### Instructions for the task
Copy without pictures. Please restate each line of the listing exactly.

↓↓↓

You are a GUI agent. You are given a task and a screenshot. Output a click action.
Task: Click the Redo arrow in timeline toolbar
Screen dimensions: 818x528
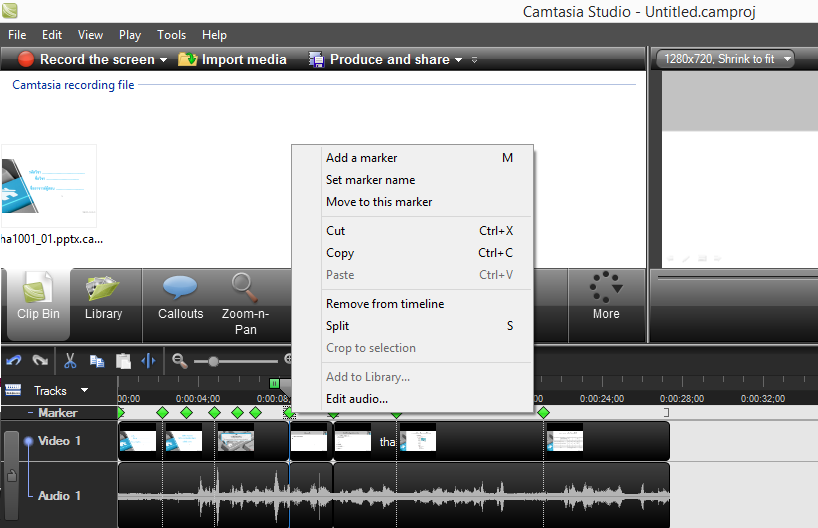41,361
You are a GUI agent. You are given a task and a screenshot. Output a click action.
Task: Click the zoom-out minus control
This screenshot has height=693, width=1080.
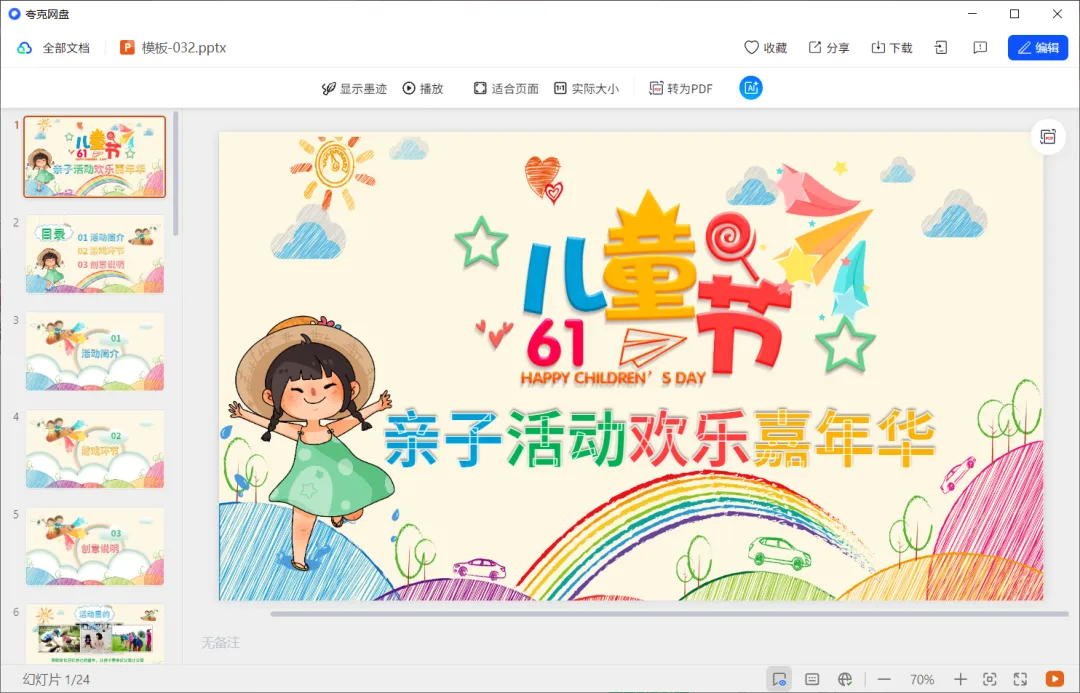coord(884,679)
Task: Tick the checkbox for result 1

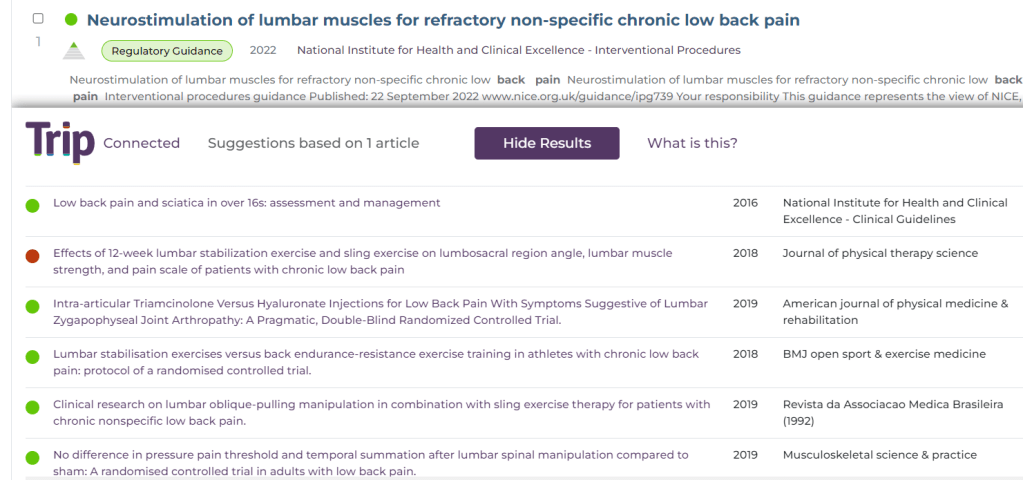Action: [x=38, y=19]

↑↑↑

### Answer to the problem
You are a GUI agent. You are given a task and a screenshot. Output a click action.
Task: Click the Redo arrow in timeline toolbar
Screen dimensions: 818x528
41,361
You are a GUI agent. You are given a task and a screenshot. Output a click action.
Task: Click the zoom-out minus control
This screenshot has height=693, width=1080.
coord(884,679)
Task: Tick the checkbox for result 1

Action: [x=38, y=19]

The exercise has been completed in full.